Ketika aku menutup jurnal itu untuk sementara, karena mataku sudah seperti mau copot, Seraphine mendekat pelan-pelan, duduk di sebelahku.
“Anda... luar biasa,” bisiknya pelan sambil menatapku seolah aku adalah ramuan cinta kelas S.
Aku nyengir. “Aku cuma baca buku, lho.”
“Tapi cara anda membacanya... ahh, sangat... intelektual,” ucapnya sambil mendekat. Nafasnya hangat di leherku.
“Uh... oke?”
Tiba-tiba aku merasa ada yang menempel di lenganku. Sesuatu yang lembut. Dua... sesuatu.

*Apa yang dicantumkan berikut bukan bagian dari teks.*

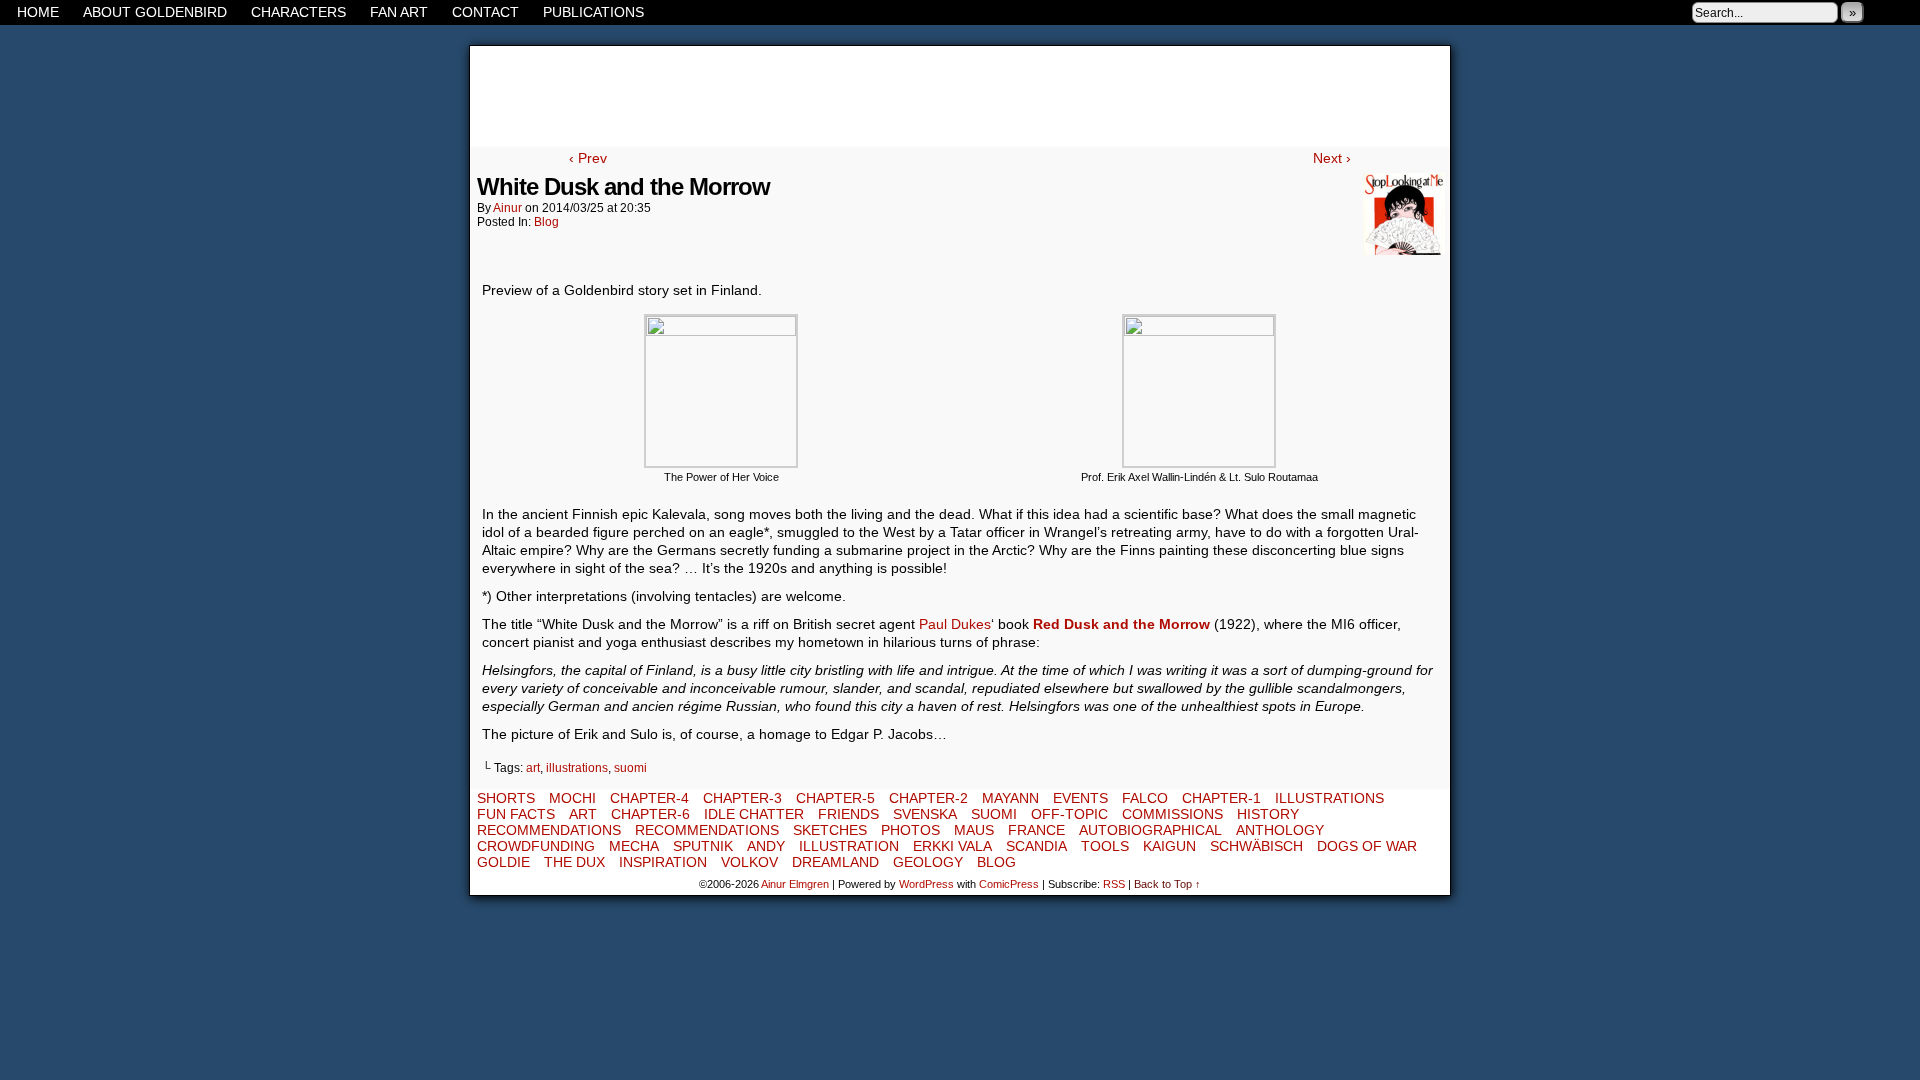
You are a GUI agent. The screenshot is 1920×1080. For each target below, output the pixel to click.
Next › (1332, 158)
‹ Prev (588, 158)
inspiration (663, 862)
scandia (1036, 846)
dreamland (835, 862)
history (1268, 814)
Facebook (1879, 12)
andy (766, 846)
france (1036, 830)
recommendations (549, 830)
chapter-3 (742, 798)
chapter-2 (928, 798)
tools (1105, 846)
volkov (749, 862)
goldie (503, 862)
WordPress (926, 884)
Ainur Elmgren (795, 884)
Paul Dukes (955, 624)
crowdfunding (536, 846)
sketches (830, 830)
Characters (298, 12)
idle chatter (754, 814)
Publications (593, 12)
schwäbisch (1256, 846)
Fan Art (399, 12)
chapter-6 (650, 814)
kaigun (1169, 846)
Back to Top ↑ (1167, 884)
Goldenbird (960, 96)
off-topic (1069, 814)
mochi (572, 798)
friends (848, 814)
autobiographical (1150, 830)
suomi (630, 768)
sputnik (703, 846)
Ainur (507, 208)
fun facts (516, 814)
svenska (925, 814)
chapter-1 (1221, 798)
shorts (506, 798)
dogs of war (1367, 846)
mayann (1010, 798)
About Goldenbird (155, 12)
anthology (1280, 830)
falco (1145, 798)
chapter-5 (835, 798)
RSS (1904, 12)
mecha (634, 846)
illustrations (577, 768)
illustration (849, 846)
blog (546, 222)
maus (974, 830)
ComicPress (1009, 884)
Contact (485, 12)
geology (928, 862)
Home (38, 12)
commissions (1172, 814)
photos (910, 830)
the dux (574, 862)
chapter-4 (649, 798)
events (1080, 798)
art (533, 768)
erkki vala (952, 846)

Lyra mendecak keras dari belakang. “Seraphine-sansei. Jarak tubuh Anda. Tolong.”
Seraphine mengerucutkan bibir, lalu bergeser setengah sentimeter. Sangat simbolis.
“Yahh... hanya ingin mengekspresikan rasa kagumku. Lagipula, bukankah murid butuh... pelukan penyemangat dari gurunya?”
Aku menatap Lyra, berharap dapat bantuan.
Dia menatapku balik datar. “Silakan. Tapi saya tidak akan bertanggung jawab jika ada yang kesetrum sihir cinta.”
Aku terkekeh pelan.
Jadi begini, ya... rasanya jadi pusat perhatian dua wanita cantik di dunia isekai.
Bukan hal yang kuprediksi... tapi aku juga tidak mengeluh.